When spraying the clear coat, Anton recommends two coats of Frog Juice. “With normal shop temperatures of 65°F to 70°F, you can lay down one coat, wait 10-15 minutes and then lay down a second coat,” Anton says. “To achieve a uniform appearance, I spray the Frog Juice on in a cross pattern – first, horizontally, then vertically.” After spraying on the clear coat, you generally will need to wait twelve hours for drying.
“When you are spraying, you should lay it on wet so you don’t end up with an uneven orange peel appearance,” says Anton. “Just make sure that the coating isn’t too wet or it will take forever for it to dry.”
Anton recommends using mineral spirits to thin Frog Juice, if it needs it. “You can use other solvents to thin Frog Juice,” Anton says. “People have used automotive acrylic enamel reducers, lacquer thinner, and naphtha. All of these products are hot thinners and can react with the paint.” If you are going to reduce the clear coat with a hot solvent, you need test it before you use it in production.
You can spray Frog Juice using a HVLP spray gun at about 40 psi. Spraying a couple of light coats of Frog Juice is preferable to spraying one heavy coat. A heavy coat will take longer to cure. While it is curing, be careful not to touch the coated area or you will leave your fingerprints in the “juiced” areas of your signage. Normal drying times will vary depending on the method of application and the ambient temperature of your shop.
After spraying Frog Juice, you are usually good to go in about an hour or less. To speed up drying times, try directing a high volume fan on the clear coated graphics. If you have to add mineral spirits to thin Frog Juice out for spraying, it can take longer for the clear coat to dry.
Of course, if you don’t have a compressor and spray gun or don’t want to go through the bother, you can always use the Frog Juice that comes in the aerosol cans. Spraying with the aerosol product gives you a nice even coating. Many sign makers, who are printing with thermal transfer printers, such as the Gerber Edge, recommend protecting prints with the spray version of Frog Juice.
If you are brushing on Frog Juice, you can apply it with a foam brush or a bristle brush. Frog Juice right out of the can has the viscosity of a watery maple syrup. For most applications, you will not need to thin the clear coat out. Over time, however, Frog Juice or any other clear coat, for that matter, can thicken, especially if you leave the lid off of the can.
If the consistency of the clear coat becomes too thick, you can always thin it out by mixing in mineral spirits. You can usually add as much as 10% mineral spirits to the clear coat.
I prefer brushing on Frog Juice, because I feel that with a thicker coating of clear coat, you are afforded more protection for your signage.
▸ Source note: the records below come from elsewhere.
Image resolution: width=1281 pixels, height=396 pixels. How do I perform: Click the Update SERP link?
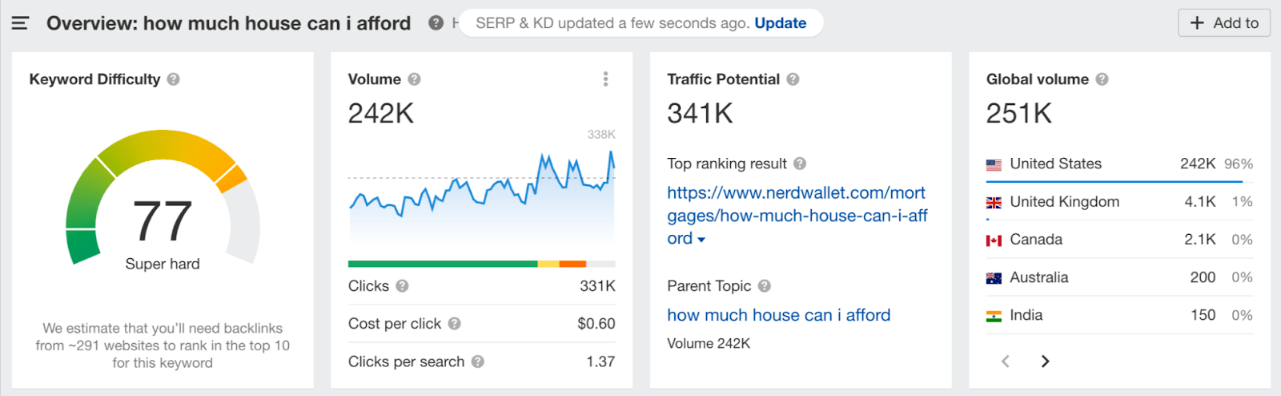coord(780,23)
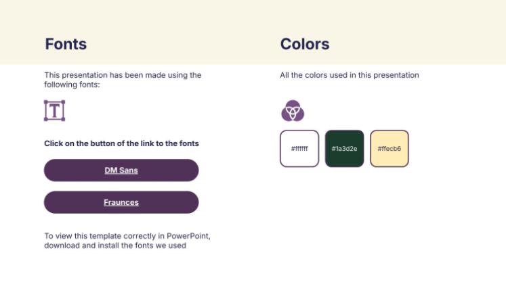Click the "Colors" heading
Screen dimensions: 506x284
305,45
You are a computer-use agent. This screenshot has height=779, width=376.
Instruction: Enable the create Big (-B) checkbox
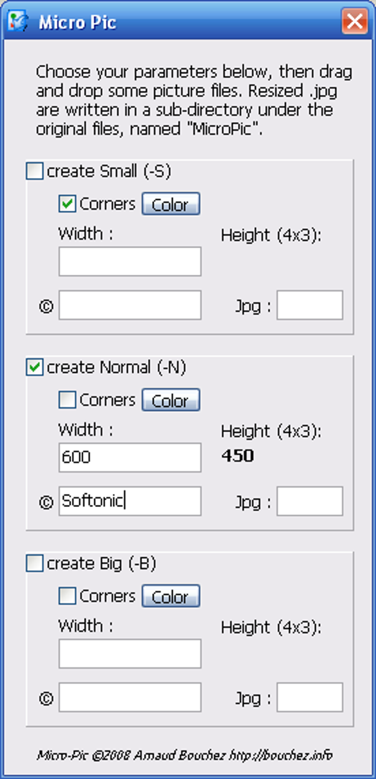click(x=34, y=564)
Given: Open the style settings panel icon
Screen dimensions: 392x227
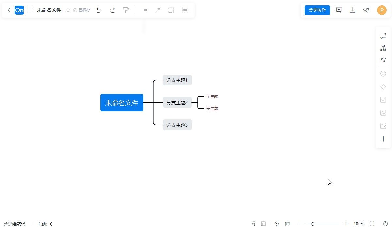Looking at the screenshot, I should tap(383, 36).
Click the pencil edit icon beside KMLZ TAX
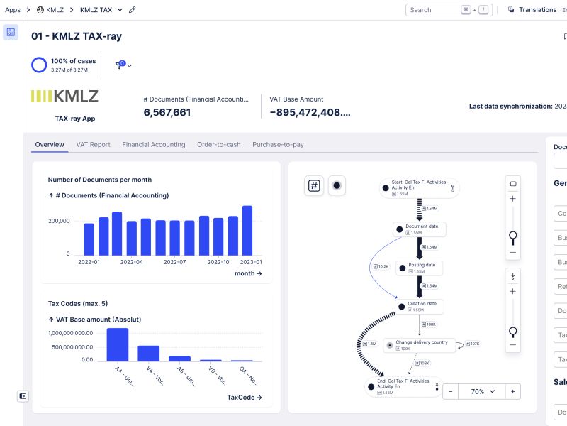The height and width of the screenshot is (426, 567). tap(133, 10)
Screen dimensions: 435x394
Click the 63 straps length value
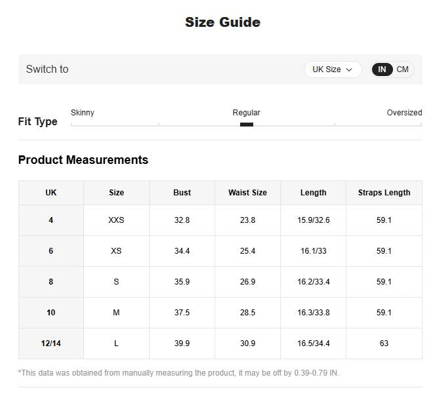tap(384, 344)
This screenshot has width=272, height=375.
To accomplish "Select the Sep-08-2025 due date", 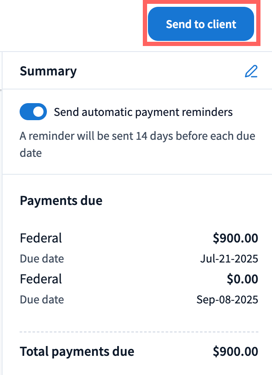I will [x=227, y=299].
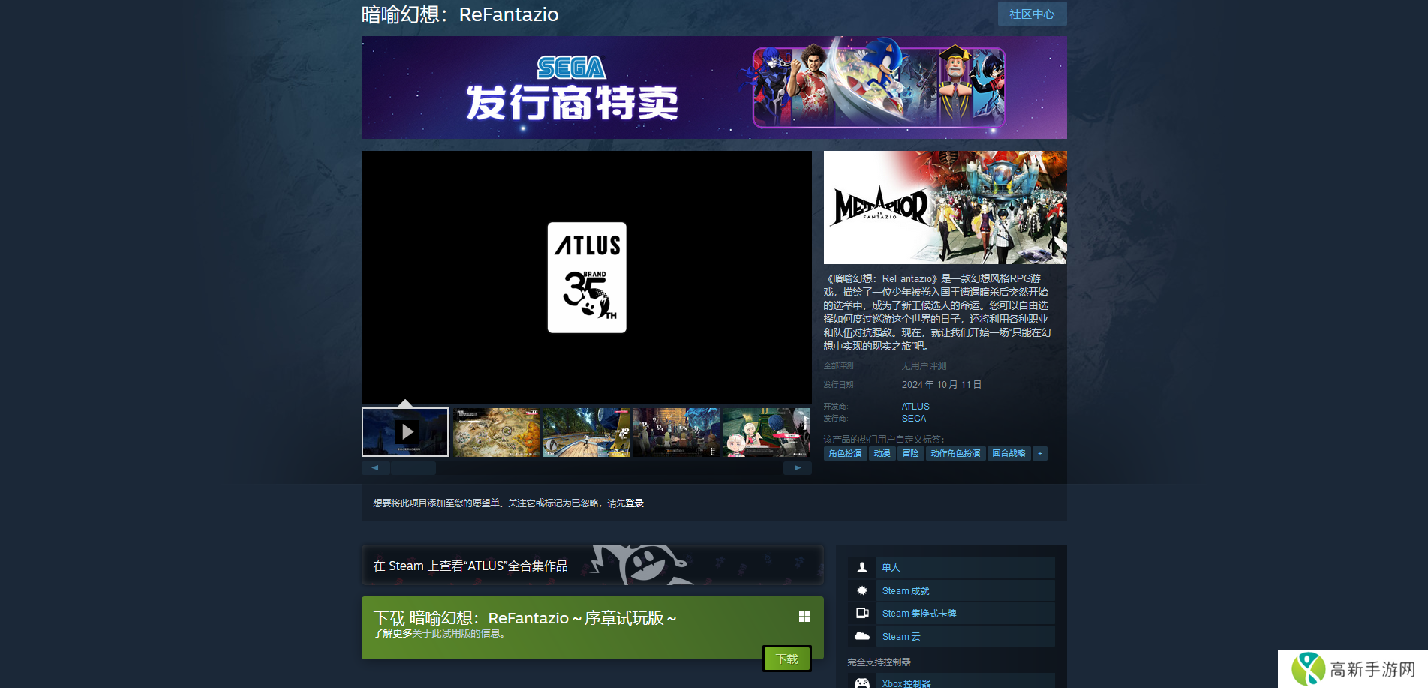Viewport: 1428px width, 688px height.
Task: Open the SEGA publisher sale banner
Action: 714,88
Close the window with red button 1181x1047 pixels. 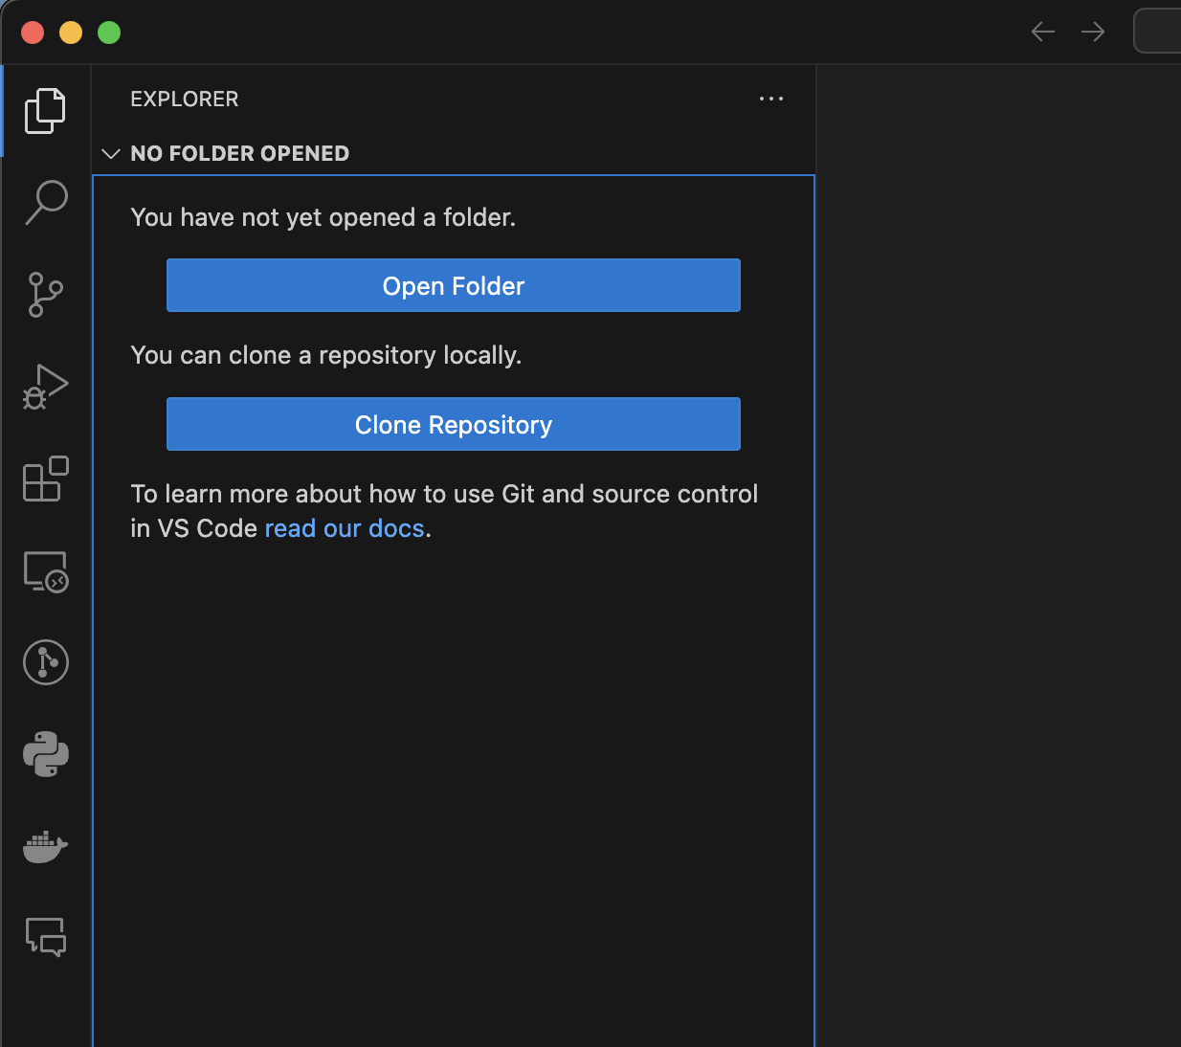[x=33, y=33]
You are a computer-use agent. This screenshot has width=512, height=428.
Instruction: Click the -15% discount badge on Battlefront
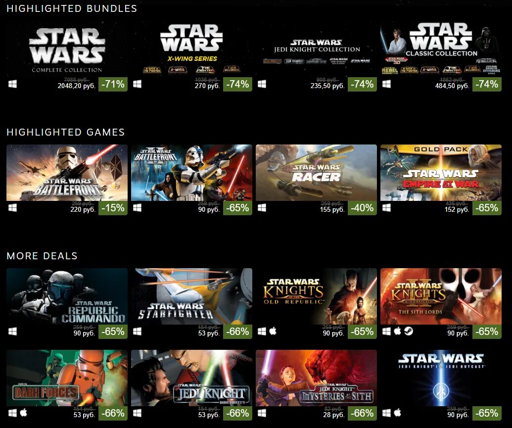coord(113,208)
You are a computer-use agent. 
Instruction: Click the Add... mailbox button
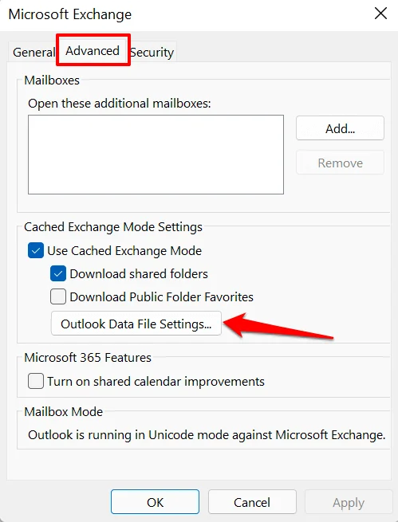[x=340, y=128]
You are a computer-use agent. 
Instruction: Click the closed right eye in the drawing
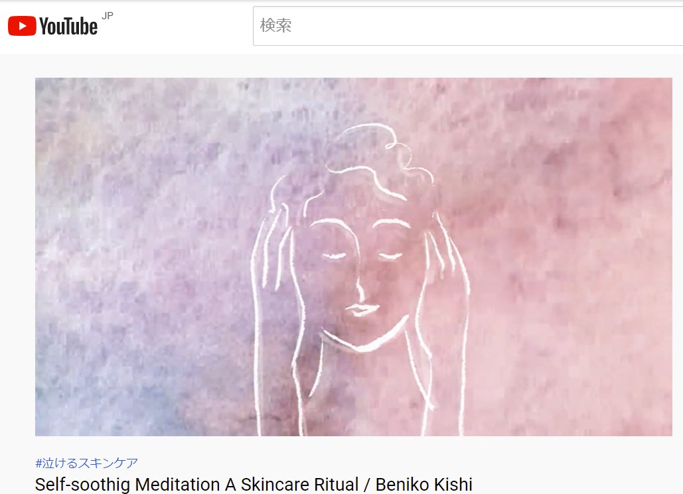click(390, 256)
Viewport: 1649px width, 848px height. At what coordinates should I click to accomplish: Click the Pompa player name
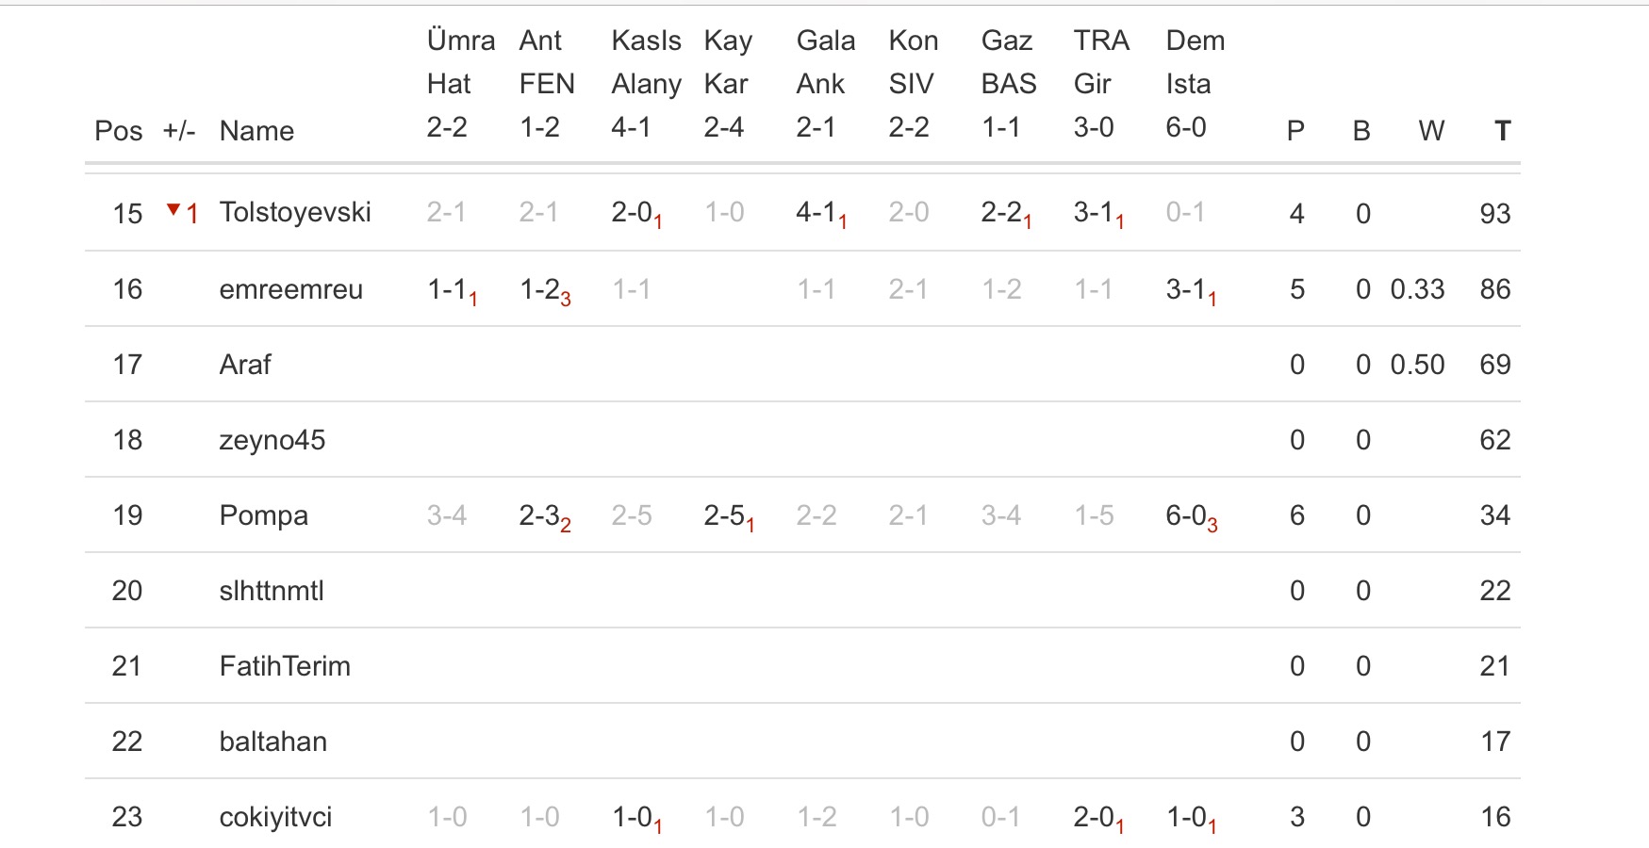263,515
Usually, any brush strokes will level out. For a smoother appearance, you can always apply the first coat by brush. Afterwards spray a final coat using the aerosol version of Frog Juice.
If you use Frog Juice to clear coat gold leafing, experienced gilders recommend applying three coats, un-thinned right out of the can. Make sure that the gold leaf size has fully cured before clear coating. After clear coating the first coat, wait at least 12 hours before applying additional coats.
You can also spray a finish coat using an automotive acrylic urethane clear. Frog Juice is generally compatible with a wide range of paints and clears. To prevent any adverse reaction between different paints and clear coat systems, the best advice is to read the instruction and, before going into production, TEST, DON’T GUESS. When spraying aurethane clear over a Frog Juiced graphic, be sure to allow plenty of time for the Frog Juice to thoroughly cure before spraying the automotive clear.
If you follow the instructions for using Frog Juice, you should expect extended durability of your graphics. The specialty film, shown in the picture below, was coated more than 15 years ago.